Judgment: approved by the Court for handing down

Delivered:

25/02/2013

(subject to editorial corrections)*

 

 

 

 

IN THE HIGH COURT OF JUSTICE IN NORTHERN IRELAND

________

 

QUEEN’S BENCH DIVISION (COMMERCIAL)

________

 

BETWEEN

 

GREGORY MULLAN and PERPETUA MULLAN

                                                                       

                                                                                                            Plaintiffs

 

V

 

 

GABRIELLE GIAMBRONE

 

practising as Giambrone Law, Solicitors and European Lawyers

 

                                                                                                            Defendant

 

 

 

WEATHERUP J

 

[1]        The plaintiffs claim damages by reason of the breach of contract and negligence of the defendant, acting as solicitors for the plaintiffs, in relation to the proposed purchase of properties in Italy.  In 2007 the plaintiffs paid €3,000 as a holding deposit and €65,255. 50, being 50% of the purchase price of the property.   The funds have been lost by the admitted default of the defendant.  The issue concerns the currency in which judgment should be entered for the plaintiffs. Mr O’Donoghue QC and Mr Girvan appeared for the plaintiffs and Mr Good QC and Mr Gibson appeared for the defendants.

 

[2]        In 2007 the purchase price in sterling of the euro deposit was approximately £47,000. In 2013 the sterling value of the euros is approximately £57,000.  This difference of course emerges from the fluctuations in the currency exchange rates between the euro and sterling. Those fluctuations correspondingly encourage each party to seek a judgment in the appropriate currency that reflects the greater financial benefit to that side.  Accordingly, the plaintiffs contend for judgment in euros and the defendant contends for judgment in sterling.

****************************************

**Task set**
**1)** From the judgment above, reproduce the text from "WEATHERUP J" up to and including "for the defendants.".
**2)** Answer these questions from the judgment above:
(a) How much did the plaintiffs pay as a holding deposit?
(b) On what date was the judgment delivered?
(c) What is the approximate sterling value of the euros in 2013?
**3)** According to the judgment, why do the plaintiffs want judgment in euros while the defendant wants it in sterling?

Data records:
****************************************

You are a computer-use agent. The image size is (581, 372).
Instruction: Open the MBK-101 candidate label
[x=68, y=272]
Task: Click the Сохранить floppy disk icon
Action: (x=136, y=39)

****************************************

**Results of the exercise**
**1)**
WEATHERUP J

 

[1]        The plaintiffs claim damages by reason of the breach of contract and negligence of the defendant, acting as solicitors for the plaintiffs, in relation to the proposed purchase of properties in Italy.  In 2007 the plaintiffs paid €3,000 as a holding deposit and €65,255. 50, being 50% of the purchase price of the property.   The funds have been lost by the admitted default of the defendant.  The issue concerns the currency in which judgment should be entered for the plaintiffs. Mr O’Donoghue QC and Mr Girvan appeared for the plaintiffs and Mr Good QC and Mr Gibson appeared for the defendants.

**2)**
(a) €3,000
(b) 25/02/2013
(c) Approximately £57,000

**3)** Exchange rates between the euro and sterling have shifted: the euro deposit cost about £47,000 in 2007 but is worth about £57,000 in 2013. Those fluctuations lead each side to seek judgment in the currency that gives it the greater financial benefit.